This pipeline has been re-written using scripts from Nadya Fursova (Robert Klose Lab, Biochem) and is designed to take fastq files as input and output downsampled bigwig files to view in UCSC.
Downsampling is achieved by using a 4% spike-in in ChIP.
- Bowtie2 v2.1.0
- Sambamba v0.6.6
- Samtools v1.3 (using htslib 1.3)
- Python v3.7.4
- macs2 v2.0.10
- ucsctools v373
Take the two genomes of interest and rename chromosomes so that thet include species:
sed 's/>chr/>mm10_chr/g' /databank/igenomes/Mus_musculus/UCSC/mm10/Sequence/Bowtie2Index/genome.fa > ./mm10_genome.fa
sed 's/>chr/>dm6_chr/g' /databank/igenomes/Drosophila_melanogaster/UCSC/dm6/Sequence/Bowtie2Index/genome.fa > ./dm6_genome.fa
Catenate these two genomes:
cat /databank/igenomes/Mus_musculus/UCSC/mm10/Sequence/Bowtie2Index/genome.fa /databank/igenomes/Drosophila_melanogaster/UCSC/dm6/Sequence/Bowtie2Index/genome.fa > catenated_mm10_dm6.fa &
Then need to build bowtie2 index:
bowtie2-build /path/concatenated.fa output_prefix
See instructions on Homer webpage
Needs to tab separated and without headers:
sampleName pathtoRead1 pathtoRead2
These need to be saved in the same directory as the bowtie2 indexing.

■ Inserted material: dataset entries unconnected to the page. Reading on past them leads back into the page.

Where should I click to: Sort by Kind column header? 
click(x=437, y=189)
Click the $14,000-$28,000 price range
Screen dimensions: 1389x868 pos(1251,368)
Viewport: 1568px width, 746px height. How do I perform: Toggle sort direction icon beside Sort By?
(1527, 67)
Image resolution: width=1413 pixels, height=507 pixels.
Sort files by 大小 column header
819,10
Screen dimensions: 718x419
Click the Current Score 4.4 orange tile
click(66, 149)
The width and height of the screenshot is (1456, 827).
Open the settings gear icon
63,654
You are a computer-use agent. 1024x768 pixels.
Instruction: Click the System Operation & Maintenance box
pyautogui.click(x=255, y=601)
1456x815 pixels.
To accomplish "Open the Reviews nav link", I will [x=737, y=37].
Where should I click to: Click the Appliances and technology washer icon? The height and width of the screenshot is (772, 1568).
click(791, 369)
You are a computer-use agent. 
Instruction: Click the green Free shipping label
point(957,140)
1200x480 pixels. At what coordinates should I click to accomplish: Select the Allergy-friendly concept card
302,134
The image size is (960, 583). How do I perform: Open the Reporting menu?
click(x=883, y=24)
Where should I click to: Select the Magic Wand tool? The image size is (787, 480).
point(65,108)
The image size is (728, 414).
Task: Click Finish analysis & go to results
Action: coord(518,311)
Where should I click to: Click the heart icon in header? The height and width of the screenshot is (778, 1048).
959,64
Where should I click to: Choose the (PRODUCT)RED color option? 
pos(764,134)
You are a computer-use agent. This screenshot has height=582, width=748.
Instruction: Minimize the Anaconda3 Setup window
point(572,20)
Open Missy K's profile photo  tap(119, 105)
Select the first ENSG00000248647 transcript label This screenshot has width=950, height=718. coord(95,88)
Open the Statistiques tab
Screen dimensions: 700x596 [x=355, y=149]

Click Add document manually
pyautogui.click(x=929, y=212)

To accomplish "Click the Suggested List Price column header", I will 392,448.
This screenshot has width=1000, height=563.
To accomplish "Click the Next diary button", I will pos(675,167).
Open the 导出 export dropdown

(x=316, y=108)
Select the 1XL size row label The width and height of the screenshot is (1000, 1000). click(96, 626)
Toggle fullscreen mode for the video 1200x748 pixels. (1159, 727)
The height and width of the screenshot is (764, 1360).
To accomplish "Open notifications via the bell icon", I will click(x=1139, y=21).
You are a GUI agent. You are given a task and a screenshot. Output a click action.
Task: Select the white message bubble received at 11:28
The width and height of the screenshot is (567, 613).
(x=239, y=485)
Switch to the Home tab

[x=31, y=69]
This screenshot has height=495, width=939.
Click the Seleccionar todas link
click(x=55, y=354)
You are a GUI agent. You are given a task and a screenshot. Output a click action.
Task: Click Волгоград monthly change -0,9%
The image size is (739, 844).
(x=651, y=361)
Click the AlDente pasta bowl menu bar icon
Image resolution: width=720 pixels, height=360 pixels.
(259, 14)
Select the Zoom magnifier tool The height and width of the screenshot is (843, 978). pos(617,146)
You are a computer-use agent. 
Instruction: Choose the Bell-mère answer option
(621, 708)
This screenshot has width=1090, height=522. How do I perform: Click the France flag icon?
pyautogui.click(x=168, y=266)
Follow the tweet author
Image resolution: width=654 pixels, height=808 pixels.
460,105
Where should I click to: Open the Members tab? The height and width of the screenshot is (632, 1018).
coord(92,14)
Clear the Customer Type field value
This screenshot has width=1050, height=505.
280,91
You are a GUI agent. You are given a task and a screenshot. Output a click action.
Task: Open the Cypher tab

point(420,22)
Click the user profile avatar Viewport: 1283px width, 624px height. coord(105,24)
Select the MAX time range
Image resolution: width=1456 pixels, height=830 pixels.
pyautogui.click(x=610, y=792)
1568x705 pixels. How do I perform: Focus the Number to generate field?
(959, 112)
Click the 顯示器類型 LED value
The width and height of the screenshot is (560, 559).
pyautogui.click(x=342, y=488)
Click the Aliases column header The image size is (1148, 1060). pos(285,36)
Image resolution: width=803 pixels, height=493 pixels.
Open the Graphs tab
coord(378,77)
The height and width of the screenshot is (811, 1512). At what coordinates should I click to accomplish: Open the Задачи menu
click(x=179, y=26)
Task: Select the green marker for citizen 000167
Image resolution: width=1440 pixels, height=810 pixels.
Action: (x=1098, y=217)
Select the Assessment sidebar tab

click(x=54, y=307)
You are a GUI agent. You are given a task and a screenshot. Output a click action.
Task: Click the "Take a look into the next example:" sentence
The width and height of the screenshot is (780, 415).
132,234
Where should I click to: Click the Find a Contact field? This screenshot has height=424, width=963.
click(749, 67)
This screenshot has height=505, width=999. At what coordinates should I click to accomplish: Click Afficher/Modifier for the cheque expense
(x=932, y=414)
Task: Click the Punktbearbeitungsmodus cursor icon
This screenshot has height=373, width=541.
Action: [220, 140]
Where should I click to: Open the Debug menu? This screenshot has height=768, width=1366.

They can be downloaded from UCSC e.g. hg19.chrom.sizes
You should have a new directory containing the following (can sym link to scripts):
- paths_to_fastqs.txt
- downSampling_calc.py
- calibratedChIP_pipeline.sh
Run: $ bash calibratedChIP_pipeline.sh -g genome -s spike-in genome -b bt2_dir -i yes/no -p path/public_dir
For help see: $ bash -h calibratedChIP_pipeline.sh